Like his Kyoto boss, Yoshioka’s first exposure to Mexican culture also came from the internationally famous Latin music group Trio Los Panchos, made up of two members from Mexico and one from Puerto Rico. Famous for songs such as “Besame mucho,” the group and its leader Alfredo Gill visited Japan over ten times in the 1960s and 70s, and in addition to popularizing Mexican songs, also performed and recorded Japanese folk songs. “When I was young we knew about the Los Panchos, and they came to Japan in the 1960s. They were really popular in Japan and the young kids really listened to it. That’s how I got into it, that’s how I developed a fondness [for Mexico].”

 

Later on, after he started the restaurant in Tokyo, Yoshioka visited Mexico for a week-long trip. The faded photos from that visit grace the walls of the restaurant.
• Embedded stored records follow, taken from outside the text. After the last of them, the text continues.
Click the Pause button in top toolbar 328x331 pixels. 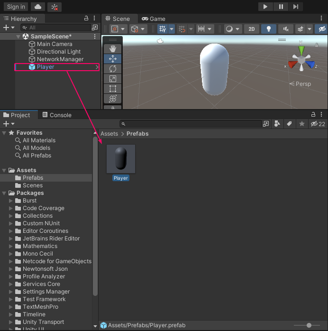(x=281, y=7)
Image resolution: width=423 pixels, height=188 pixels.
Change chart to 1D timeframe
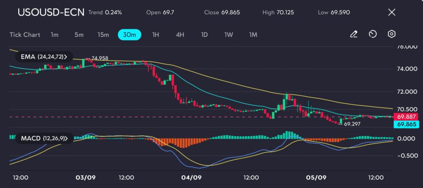204,35
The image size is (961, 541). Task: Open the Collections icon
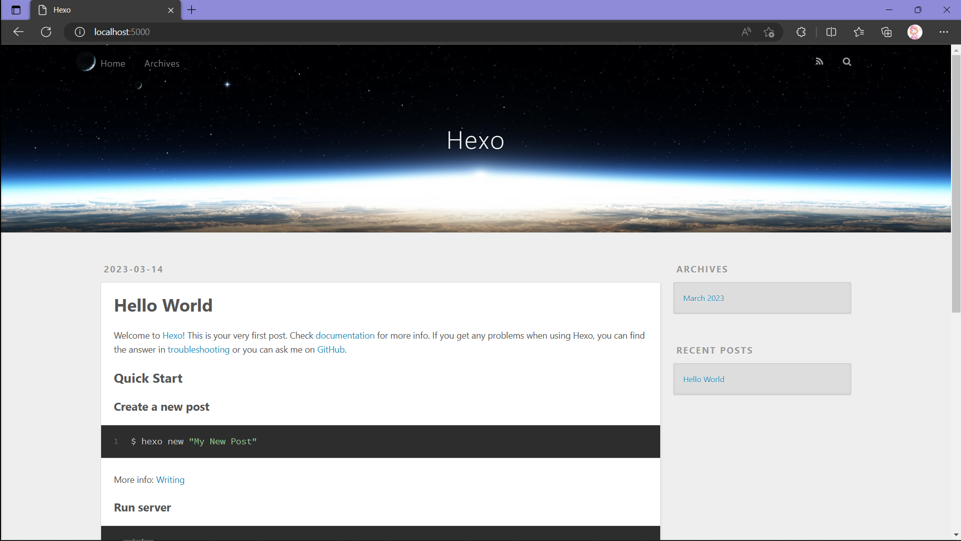[886, 32]
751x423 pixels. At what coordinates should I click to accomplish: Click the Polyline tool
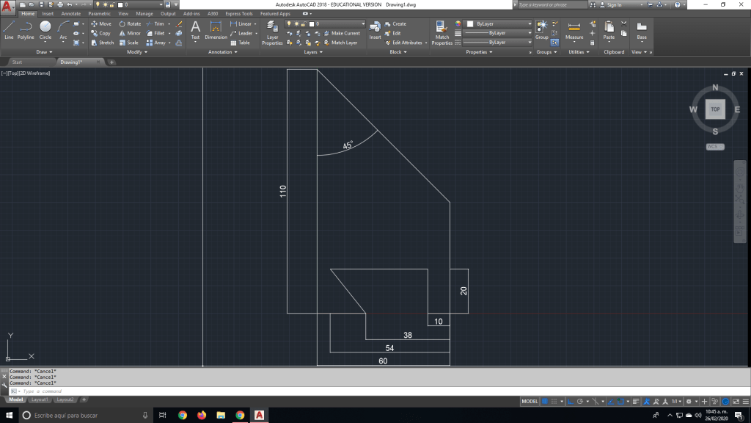point(26,29)
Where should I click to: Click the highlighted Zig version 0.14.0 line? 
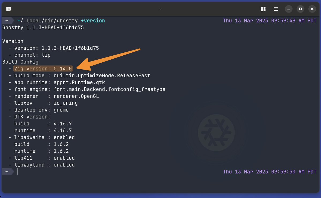[x=43, y=69]
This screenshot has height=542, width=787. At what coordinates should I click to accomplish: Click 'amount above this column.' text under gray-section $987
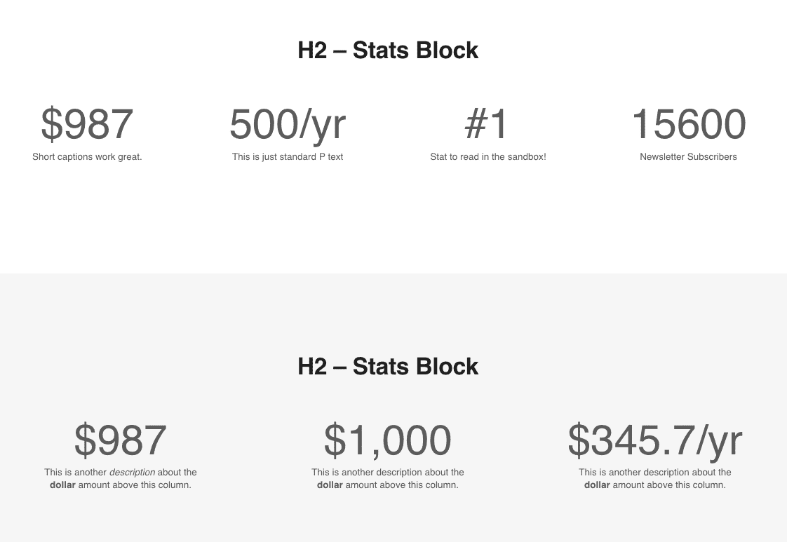[135, 485]
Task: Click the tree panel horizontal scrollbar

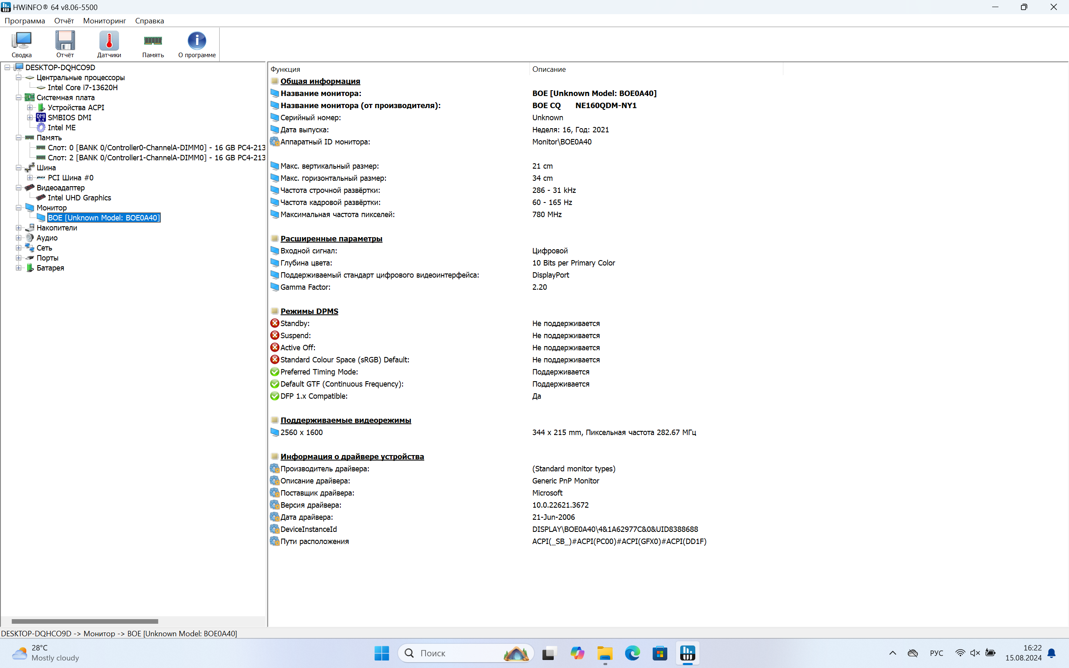Action: (85, 621)
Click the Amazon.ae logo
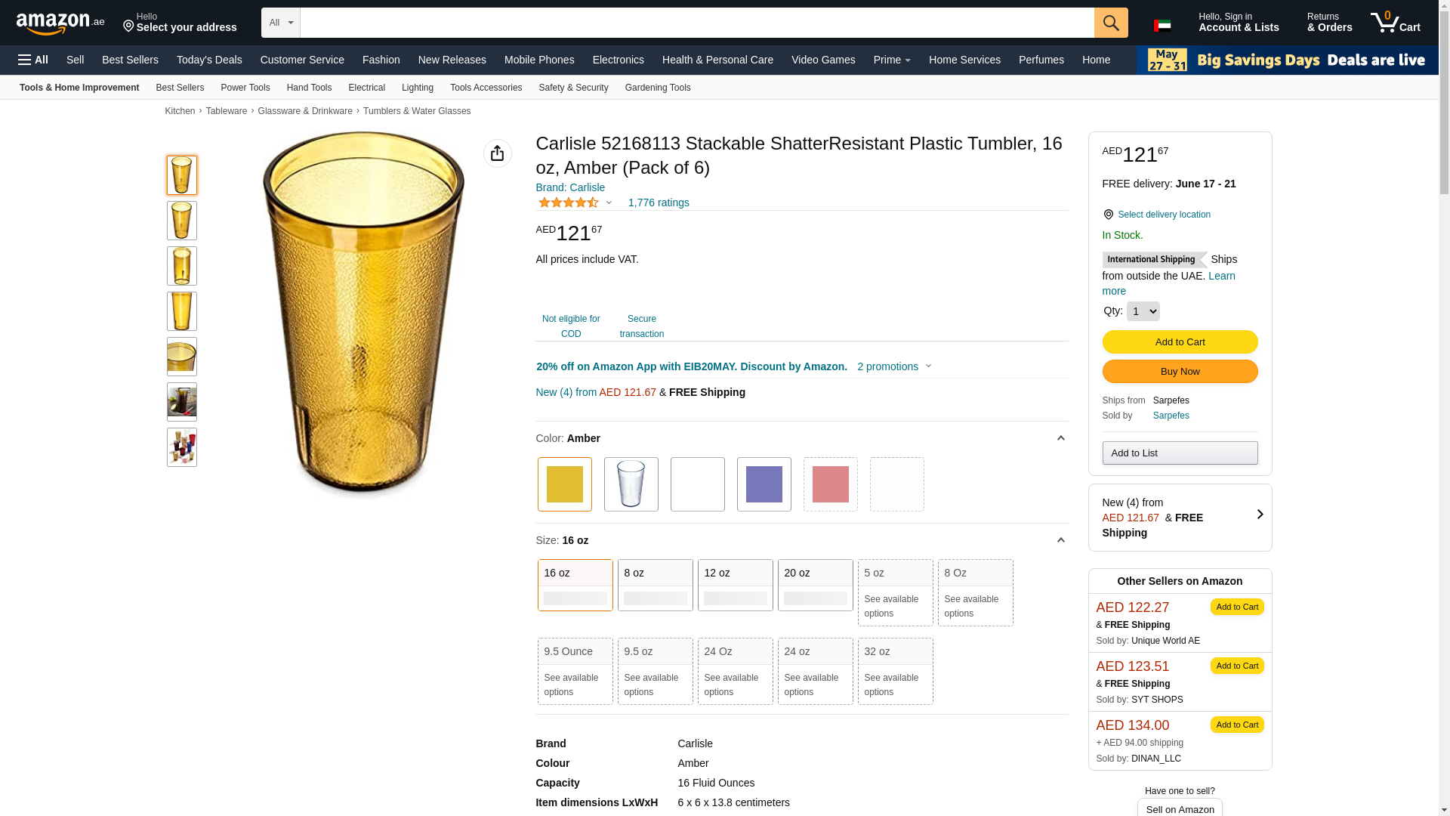Viewport: 1450px width, 816px height. point(60,23)
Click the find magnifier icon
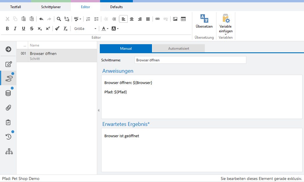The height and width of the screenshot is (182, 304). tap(59, 19)
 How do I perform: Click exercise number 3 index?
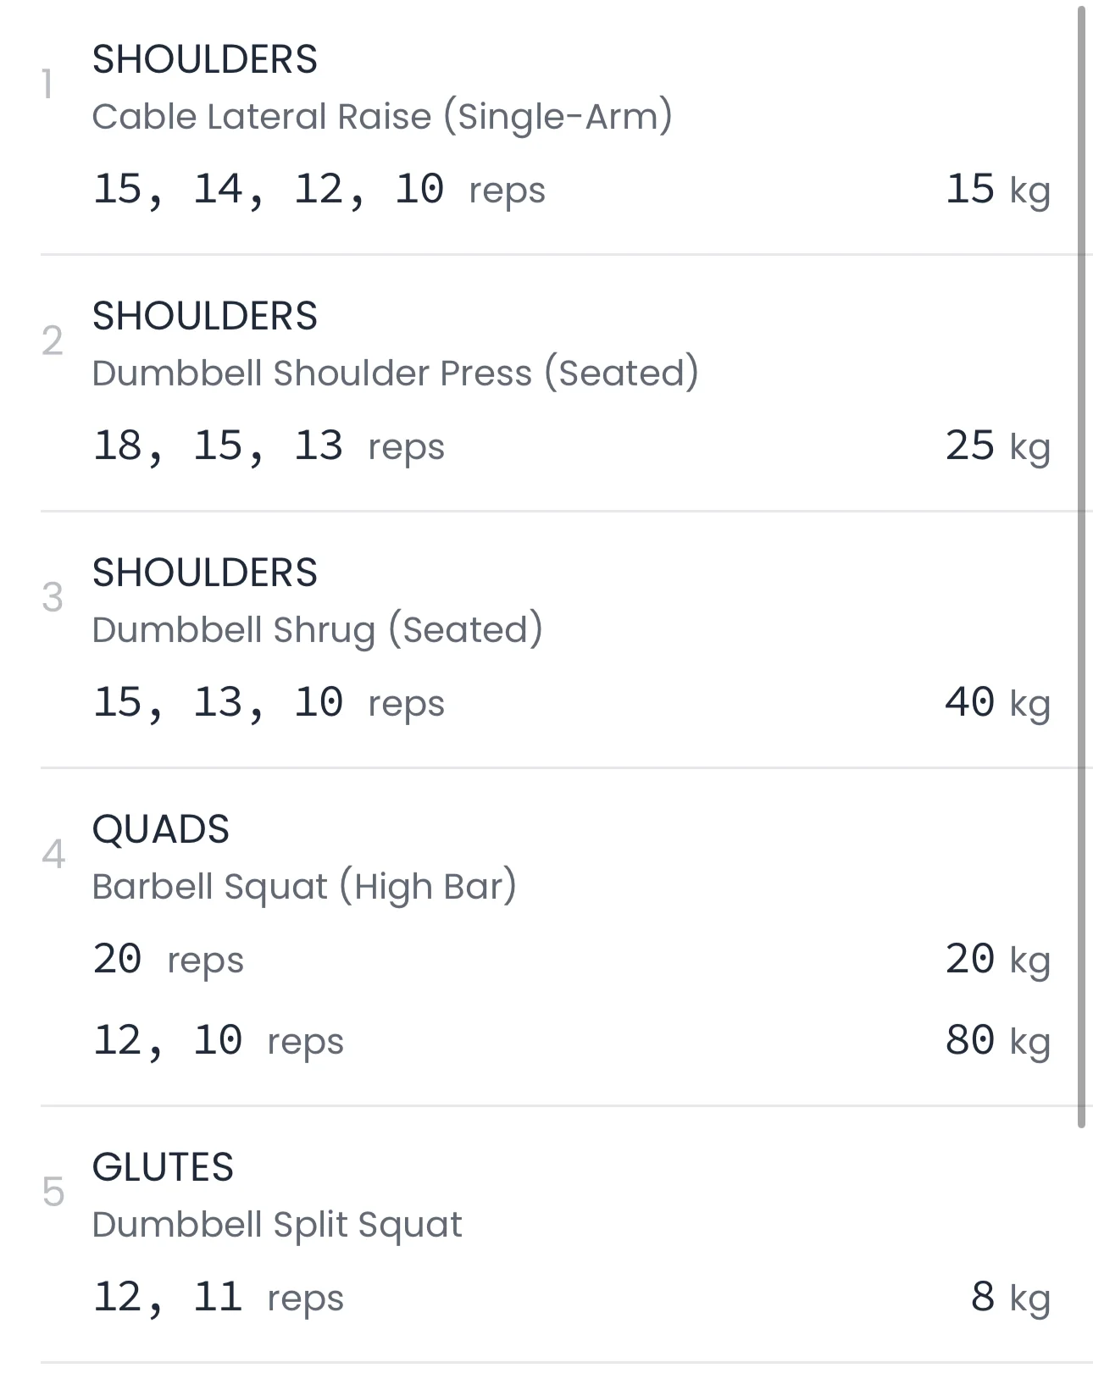53,598
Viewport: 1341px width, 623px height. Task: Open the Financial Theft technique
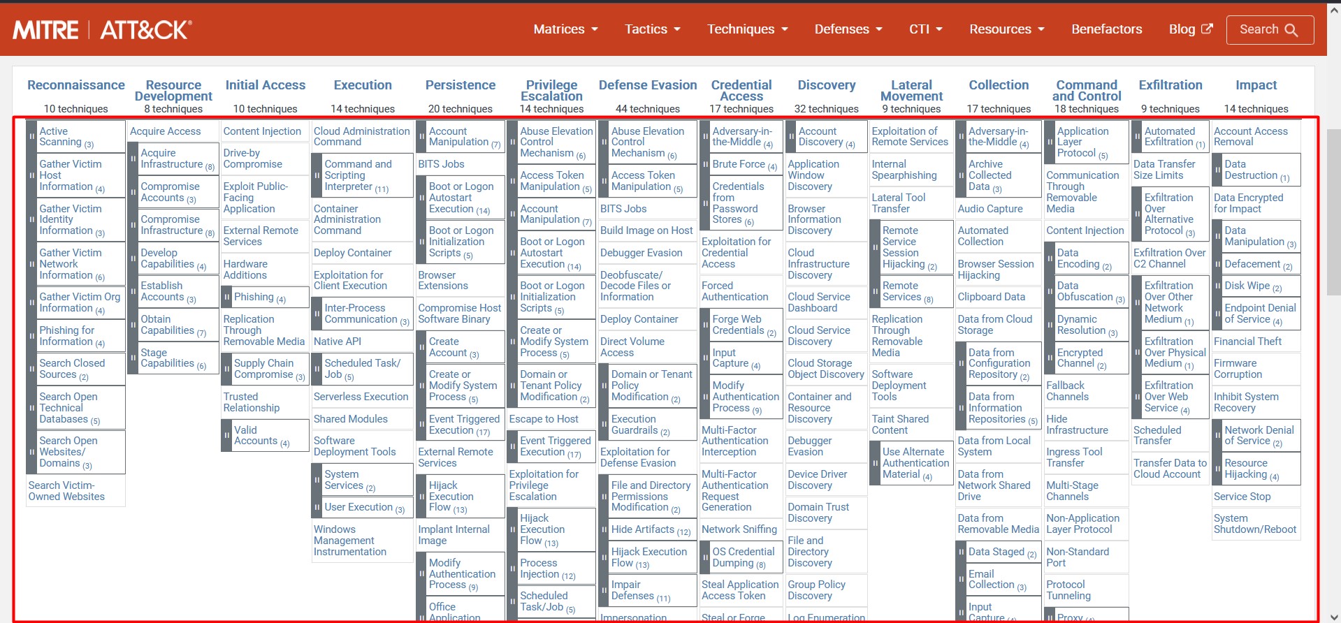[1247, 342]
Most are pictures from Oaxaca.

 

His reasons for choosing Nishiogi as a location were quite simple. “The reason why there are so many privately-owned places here is because there are many small shops. Also, the rents were cheap when compared with, for example, Kichijoji. So, it was pretty easy to open a place here. That's why.”

 

Living nearby for over a quarter of a century, he has developed an attachment to the area. “Well, I think in the end there was some kind of a connection between Nishiogi and myself. I'm originally from around Shibuya, but I had visited Nishiogi several times almost forty years ago. It is not that I am particularly picky about something, but there is just something special about this place. Some people really become attracted to it. It is nothing really powerful, but has its own special features.”

 

Relationships with other shop owners are cordial, but not very close. From his perspective Nishiogi is not a place with strong community traditions or activities. “Well, I don't think there is much going on with that [relationships between stores]. If you go to Koenji, they have the Awaodori festival every year, and same with Asagaya. They have their own festivities. But Nishiogikubo has so many small shopping arcade areas that they are all kind of independent, I guess.”

 

Yoshioka has been running the restaurant for more than 20 years, so we asked him if he is close with any of his customers. He said, “I don't have anyone particularly close to me who is a customer, but I know there are a few repeaters of my place.”

 

The business has slowed a bit in recent years, and except for a university student who comes to help out on the weekends, he now runs the restaurant alone. Tastes seem to have changed, he said. “Recently, if I have to say, the Japanese have become more inward looking. They have an interest in Japanese-style things. In the restaurant business, it used to be that people were really into something new, trying out this and that. Now the young people have become more conservative.”

 

Although the type of inexpensive Japanese izakaya that appeals to young people, El Quixico is a restaurant that everyone in the neighborhood knows. Well before the advent of the “bistro battle ground” around Nishigoi station, El Quixico was one of the few destination restaurants in the area, an eatery to which customers, especially Tokyo expatriates, would endure long train rides to sample the Mexican fare. It was the forerunner in the Nishiogi restaurant boom we see today (James Farrer, Arisa Matsumura, June 15, 2017).